If a citizen and national of Mexico crosses our border in the dead of night, has her baby in San Diego (While unlawfully present in the United States) that baby is a natural born US Citizen.

If two US Citizen have a child that doesn't happen to be on US soil, that baby is also born a natural born US Citizen.

And yet, you'd give more preference to the child of the illegal Mexican just because of her location?

And you seriously think the Supreme Court would?

Based on what?

Here is my argument.

The only reason we have Jus Soli is due to a misunderstanding and misinterpretation of the 14th Amendment.

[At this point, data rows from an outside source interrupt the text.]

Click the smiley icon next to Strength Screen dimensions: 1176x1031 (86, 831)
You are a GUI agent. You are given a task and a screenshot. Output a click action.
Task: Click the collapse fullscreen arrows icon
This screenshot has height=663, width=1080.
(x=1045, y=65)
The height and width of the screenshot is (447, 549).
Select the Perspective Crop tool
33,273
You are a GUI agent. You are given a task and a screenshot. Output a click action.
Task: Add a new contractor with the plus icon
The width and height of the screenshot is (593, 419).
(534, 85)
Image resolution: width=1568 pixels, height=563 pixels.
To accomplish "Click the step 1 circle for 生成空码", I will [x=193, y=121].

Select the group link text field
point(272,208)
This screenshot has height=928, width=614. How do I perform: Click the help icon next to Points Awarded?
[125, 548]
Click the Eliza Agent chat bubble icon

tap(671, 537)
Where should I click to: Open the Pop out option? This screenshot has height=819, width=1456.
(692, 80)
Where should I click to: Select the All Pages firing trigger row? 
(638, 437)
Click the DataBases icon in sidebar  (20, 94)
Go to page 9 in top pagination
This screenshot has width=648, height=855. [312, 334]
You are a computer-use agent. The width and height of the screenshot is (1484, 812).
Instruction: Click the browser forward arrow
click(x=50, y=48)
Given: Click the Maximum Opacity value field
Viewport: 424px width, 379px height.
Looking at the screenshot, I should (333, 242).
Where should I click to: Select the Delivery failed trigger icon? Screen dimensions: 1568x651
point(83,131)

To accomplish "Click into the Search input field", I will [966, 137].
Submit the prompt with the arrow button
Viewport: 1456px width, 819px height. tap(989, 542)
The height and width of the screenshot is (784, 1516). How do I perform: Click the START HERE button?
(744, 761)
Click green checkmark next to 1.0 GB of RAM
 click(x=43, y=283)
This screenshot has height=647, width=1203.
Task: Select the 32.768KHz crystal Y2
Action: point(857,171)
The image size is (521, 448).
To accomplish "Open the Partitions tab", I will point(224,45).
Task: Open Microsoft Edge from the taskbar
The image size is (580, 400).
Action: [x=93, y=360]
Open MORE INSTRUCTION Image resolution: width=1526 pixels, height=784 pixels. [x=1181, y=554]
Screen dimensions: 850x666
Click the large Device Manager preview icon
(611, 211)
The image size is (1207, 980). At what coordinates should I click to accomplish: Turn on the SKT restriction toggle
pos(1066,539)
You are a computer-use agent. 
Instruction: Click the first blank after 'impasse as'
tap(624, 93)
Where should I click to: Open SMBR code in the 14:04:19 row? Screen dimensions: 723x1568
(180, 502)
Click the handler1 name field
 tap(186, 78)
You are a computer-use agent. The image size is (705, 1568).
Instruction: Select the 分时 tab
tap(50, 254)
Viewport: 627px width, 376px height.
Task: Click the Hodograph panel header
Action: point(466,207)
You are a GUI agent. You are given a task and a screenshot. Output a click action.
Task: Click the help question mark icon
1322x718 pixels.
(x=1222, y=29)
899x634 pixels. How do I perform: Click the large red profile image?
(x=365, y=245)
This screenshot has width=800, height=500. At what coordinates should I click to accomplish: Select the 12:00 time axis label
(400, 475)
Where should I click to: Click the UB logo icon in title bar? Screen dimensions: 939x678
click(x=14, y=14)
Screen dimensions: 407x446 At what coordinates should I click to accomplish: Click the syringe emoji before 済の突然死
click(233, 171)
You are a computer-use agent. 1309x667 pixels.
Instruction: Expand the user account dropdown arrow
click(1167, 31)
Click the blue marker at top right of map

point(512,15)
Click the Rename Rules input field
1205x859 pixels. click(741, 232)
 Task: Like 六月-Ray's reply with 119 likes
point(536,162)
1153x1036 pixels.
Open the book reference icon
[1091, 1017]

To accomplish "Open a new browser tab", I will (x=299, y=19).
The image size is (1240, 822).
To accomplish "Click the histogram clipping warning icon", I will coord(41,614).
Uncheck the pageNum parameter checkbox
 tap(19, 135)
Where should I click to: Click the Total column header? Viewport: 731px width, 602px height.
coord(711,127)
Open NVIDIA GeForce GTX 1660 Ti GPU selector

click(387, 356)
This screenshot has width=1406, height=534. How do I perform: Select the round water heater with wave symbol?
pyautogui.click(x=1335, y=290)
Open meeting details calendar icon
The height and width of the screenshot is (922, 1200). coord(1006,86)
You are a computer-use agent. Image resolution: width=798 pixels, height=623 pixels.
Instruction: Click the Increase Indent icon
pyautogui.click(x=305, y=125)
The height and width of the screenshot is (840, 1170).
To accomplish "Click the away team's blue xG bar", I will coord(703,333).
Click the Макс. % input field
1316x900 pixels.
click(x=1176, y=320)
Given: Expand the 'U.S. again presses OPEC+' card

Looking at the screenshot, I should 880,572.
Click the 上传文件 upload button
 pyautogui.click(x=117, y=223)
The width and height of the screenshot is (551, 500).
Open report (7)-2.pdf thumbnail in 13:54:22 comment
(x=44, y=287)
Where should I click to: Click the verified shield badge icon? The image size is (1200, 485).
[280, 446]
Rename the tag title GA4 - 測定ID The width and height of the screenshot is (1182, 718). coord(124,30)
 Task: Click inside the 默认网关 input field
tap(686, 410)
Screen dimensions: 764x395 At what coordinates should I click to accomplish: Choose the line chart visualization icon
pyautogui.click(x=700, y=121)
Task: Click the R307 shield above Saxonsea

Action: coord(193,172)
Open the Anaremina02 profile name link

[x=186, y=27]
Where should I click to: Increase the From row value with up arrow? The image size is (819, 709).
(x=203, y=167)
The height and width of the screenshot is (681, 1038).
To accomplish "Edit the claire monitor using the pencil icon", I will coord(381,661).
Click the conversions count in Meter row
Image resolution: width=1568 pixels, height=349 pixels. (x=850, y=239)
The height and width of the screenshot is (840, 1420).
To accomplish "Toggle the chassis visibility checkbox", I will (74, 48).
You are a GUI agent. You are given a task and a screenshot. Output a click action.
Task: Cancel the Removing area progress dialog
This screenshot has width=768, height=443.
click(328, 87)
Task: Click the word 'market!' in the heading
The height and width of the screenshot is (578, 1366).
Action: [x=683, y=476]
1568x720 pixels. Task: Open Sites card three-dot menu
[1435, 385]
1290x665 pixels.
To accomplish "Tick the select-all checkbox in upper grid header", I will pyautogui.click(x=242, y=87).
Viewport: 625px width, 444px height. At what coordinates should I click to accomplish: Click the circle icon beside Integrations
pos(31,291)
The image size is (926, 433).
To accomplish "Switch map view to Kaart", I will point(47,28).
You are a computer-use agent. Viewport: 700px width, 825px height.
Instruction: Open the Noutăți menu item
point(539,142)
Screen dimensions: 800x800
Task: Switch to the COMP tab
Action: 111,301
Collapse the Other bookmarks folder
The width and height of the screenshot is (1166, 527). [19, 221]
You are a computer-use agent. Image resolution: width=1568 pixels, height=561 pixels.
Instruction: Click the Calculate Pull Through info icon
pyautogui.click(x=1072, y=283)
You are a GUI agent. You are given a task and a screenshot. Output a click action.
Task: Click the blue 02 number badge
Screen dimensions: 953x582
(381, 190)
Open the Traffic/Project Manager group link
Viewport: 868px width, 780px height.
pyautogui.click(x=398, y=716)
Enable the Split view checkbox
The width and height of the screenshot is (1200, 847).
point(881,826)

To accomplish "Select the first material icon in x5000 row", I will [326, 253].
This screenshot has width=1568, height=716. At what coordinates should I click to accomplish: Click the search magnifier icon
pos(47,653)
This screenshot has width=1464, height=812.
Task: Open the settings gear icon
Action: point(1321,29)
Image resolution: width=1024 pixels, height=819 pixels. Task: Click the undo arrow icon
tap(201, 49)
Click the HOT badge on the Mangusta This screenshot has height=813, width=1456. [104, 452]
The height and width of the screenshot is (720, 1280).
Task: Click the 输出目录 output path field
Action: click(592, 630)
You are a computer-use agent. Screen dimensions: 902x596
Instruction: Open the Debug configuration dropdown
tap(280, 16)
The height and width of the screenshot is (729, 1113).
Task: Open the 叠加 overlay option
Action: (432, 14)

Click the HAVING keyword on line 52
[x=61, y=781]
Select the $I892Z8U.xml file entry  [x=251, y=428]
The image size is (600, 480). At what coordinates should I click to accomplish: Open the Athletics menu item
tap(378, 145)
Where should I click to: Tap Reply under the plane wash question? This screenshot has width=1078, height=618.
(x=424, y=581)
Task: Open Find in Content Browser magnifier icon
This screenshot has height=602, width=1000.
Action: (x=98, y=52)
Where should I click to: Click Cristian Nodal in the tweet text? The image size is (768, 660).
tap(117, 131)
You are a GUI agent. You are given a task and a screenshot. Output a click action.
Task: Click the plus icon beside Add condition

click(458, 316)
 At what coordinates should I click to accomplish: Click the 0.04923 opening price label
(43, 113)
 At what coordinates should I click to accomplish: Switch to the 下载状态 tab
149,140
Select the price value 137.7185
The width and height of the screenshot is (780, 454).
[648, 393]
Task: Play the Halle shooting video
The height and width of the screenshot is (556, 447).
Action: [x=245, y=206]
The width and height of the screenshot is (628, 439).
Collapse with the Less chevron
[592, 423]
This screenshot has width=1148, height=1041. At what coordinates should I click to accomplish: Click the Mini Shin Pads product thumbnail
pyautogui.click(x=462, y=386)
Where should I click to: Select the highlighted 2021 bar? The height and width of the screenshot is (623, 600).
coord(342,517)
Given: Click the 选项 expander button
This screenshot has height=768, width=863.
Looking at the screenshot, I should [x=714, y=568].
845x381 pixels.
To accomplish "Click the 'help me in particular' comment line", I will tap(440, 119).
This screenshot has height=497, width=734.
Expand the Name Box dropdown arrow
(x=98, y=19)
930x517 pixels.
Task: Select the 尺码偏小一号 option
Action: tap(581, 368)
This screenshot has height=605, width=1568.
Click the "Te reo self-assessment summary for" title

Further, the US Constitution only recognizes Jus Sanguinis. Technically making Ted Cruz more of a natural born US Citizen that President Obama, even though President Obama was born on US Soil and Ted Cruz was not, because President Obama had only 1 US Citizen Parent while Ted Cruz has 2.

Brent said...

1) John, there is no way the exact issue you are talking about will ever make it to the Supreme Court: the issue of standing will never permit it. There will never be anyone with standing to bring it.

2) Additionally, no court will step into the issue because no jurist will ever want to be in that position. It will never happen in a case where both parents are American citizens no matter where in the world the birth takes place.There will also never be enough of a public groundswell to push it forward..

Never gonna happen. Absolute waste of time.